Tujuh tahun sesudah berakhirnya Pertempuran Musim Gugur.
——————————
MALAM ITU, ASAKUSA DILANDA HUJAN. Kishiga menjejakkan kaki keluar dari taksi dan mengembangkan payungnya, lalu berjalan menuju sebuah gang sempit. Kubangan-kubangan kecil menggenangi aspal, memantulkan cahaya lampu jalan dan bangunan. Setiap kali melangkah, jejak kakinya meninggalkan riak-riak yang bergolak bersama tetesan hujan. Pantulan lampu menjadi pudar.
Kishiga sesekali melompat menghindari genangan-genangan yang dalam. Ia menjaga agar tubuhnya tidak basah ketika angin bertiup dan menerbangkan rintik-rintik hujan, tetapi percikan air itu berhasil mengguyur paha dan betisnya. Payung tersebut tampak kekecilan jika dibandingkan dengan proporsi tubuh Sang Kapten.

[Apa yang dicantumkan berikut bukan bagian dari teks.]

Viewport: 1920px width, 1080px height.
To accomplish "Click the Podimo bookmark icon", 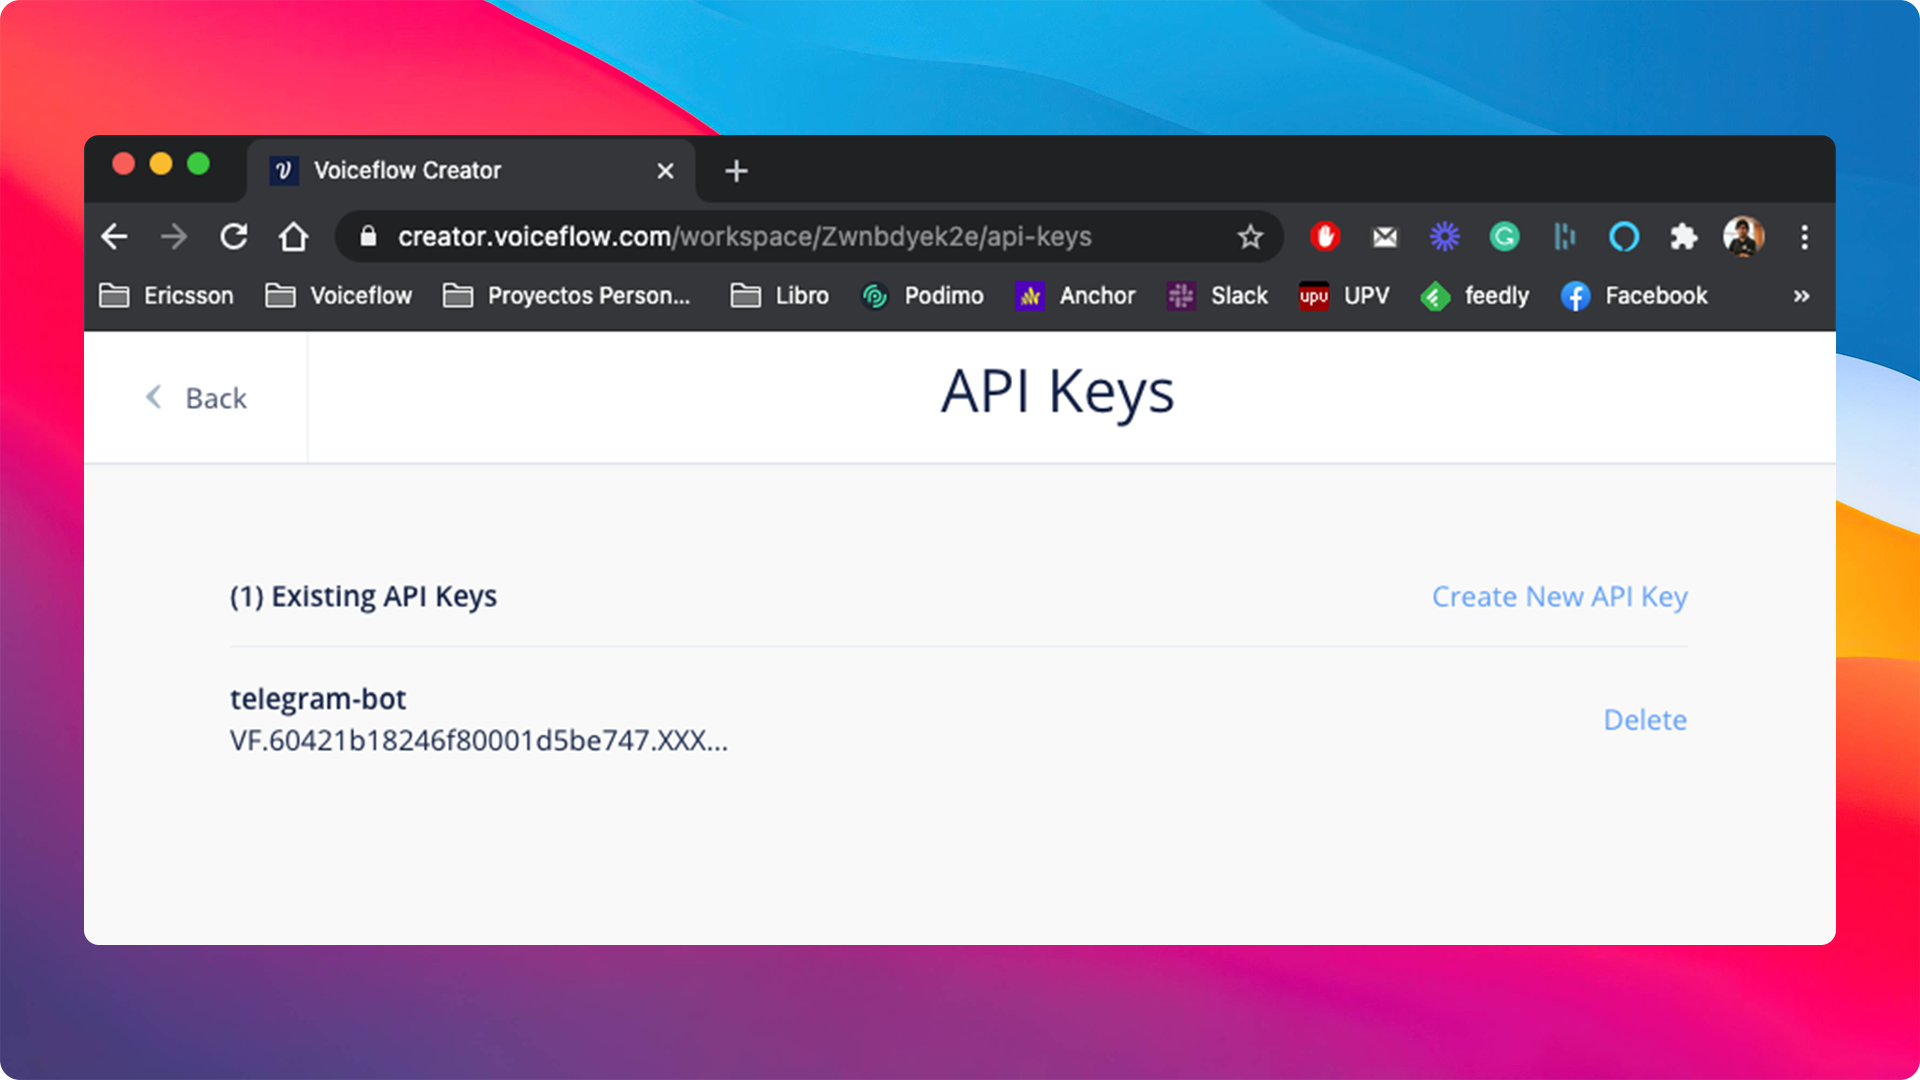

Setelah kematian kakak laki-lakinya, Kishiga meninggalkan rumah kediaman di Kanda untuk kembali ke rumah masa kecil. Di sana ia tinggal bersama kakak ipar serta keponakan yang baru beranjak remaja. Sebelum berangkat ia bermaksud meminjam payung milik sang kakak ipar. Sayangnya, dengan keliru ia justru membawa payung milik keponakannya.
Kishiga menggigit bibir sembari menggigil.
Bunyi kecipak-kecipuk dari sol sepatunya meninggalkan kesan yang sepi di antara rinai hujan. Tidak seorang pun tampak di sepanjang gang kecil itu. Pagar batu setinggi bahu mengapit di sisi kiri dan kanan menyerupai sebuah miniatur labirin. Tetesan hujan mengetuk-ngetuk permukaan payung kelabu yang menutup tubuh Kishiga.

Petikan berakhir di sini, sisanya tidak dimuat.